As Prepared for Delivery
Edwin G. Foulke Jr.
Assistant Secretary of Labor
Occupational Safety and Health Administration

Frances Perkins Building
Washington, D.C.
Monday, May 7, 2007

Good morning, and welcome, everyone, to the official start of the North American Occupational Safety and Health Week.

This is the 11th anniversary of NAOSH Week. NAOSH Week was launched in June 1997 through an agreement with Canada, the United States and Mexico.

I want to welcome our special guests in the audience: the many young people, including the winners of the American Society of Safety Engineers' annual ASSE Kids' "Safety on the Job" poster contest. It is wonderful to have you here today, and in just a few minutes we are going to put you in the spotlight because I know that you have important things to say about workplace safety and health. I hope you are having a wonderful visit here in Washington, D.C.

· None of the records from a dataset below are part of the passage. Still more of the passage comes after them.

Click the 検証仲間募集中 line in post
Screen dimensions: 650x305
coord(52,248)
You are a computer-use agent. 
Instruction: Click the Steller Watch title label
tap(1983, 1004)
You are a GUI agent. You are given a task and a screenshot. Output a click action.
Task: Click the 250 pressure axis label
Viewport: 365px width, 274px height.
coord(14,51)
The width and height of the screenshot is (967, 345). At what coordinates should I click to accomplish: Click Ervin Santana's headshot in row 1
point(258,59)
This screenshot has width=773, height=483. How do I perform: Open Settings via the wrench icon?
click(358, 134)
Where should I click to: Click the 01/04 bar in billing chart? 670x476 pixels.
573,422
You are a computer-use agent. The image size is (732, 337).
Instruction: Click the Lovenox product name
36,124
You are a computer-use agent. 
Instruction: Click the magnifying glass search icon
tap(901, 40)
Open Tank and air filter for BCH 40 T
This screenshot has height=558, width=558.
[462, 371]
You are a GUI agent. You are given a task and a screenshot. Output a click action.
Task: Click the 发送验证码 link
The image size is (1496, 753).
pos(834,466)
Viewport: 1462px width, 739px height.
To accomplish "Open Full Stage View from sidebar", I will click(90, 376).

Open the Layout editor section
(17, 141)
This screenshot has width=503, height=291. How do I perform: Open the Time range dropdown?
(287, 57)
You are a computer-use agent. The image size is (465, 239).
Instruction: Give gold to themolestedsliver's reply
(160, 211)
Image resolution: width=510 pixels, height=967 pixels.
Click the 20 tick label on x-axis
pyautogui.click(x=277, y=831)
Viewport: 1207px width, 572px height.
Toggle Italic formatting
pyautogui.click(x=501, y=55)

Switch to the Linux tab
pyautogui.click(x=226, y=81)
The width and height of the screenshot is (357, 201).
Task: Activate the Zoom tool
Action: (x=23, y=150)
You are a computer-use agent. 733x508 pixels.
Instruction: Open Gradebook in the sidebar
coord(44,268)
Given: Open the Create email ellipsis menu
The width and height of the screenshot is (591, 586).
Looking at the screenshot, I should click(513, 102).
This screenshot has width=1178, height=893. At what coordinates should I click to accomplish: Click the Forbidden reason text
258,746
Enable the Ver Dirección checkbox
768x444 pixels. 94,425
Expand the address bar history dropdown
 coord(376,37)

I also would like everyone to join me in welcoming my colleagues and co-sponsors of NAOSH Week:
  • Donald Jones Sr., President of the American Society of Safety Engineers, and
  • Andrew Cooper, Secretary of the Canadian Society of Safety Engineering.
I appreciate their being here, and in a few minutes we will hear why NAOSH Week is important to them and their distinguished organizations.

Also In our audience is ASSE National Capitol Chairperson Mary Winkler. Mary has been very supportive of NAOSH and OSHA's efforts. Thank-you, Mary.

Also with us today is Carl Schnee, a Turner Construction employee and the ASSE Chapter President in upstate NY. Carl was involved with the first Turner Construction site to achieve recognition in OSHA's Voluntary Protection Programs. Welcome, Carl, and welcome to all the Turner employees and family members who are with us today.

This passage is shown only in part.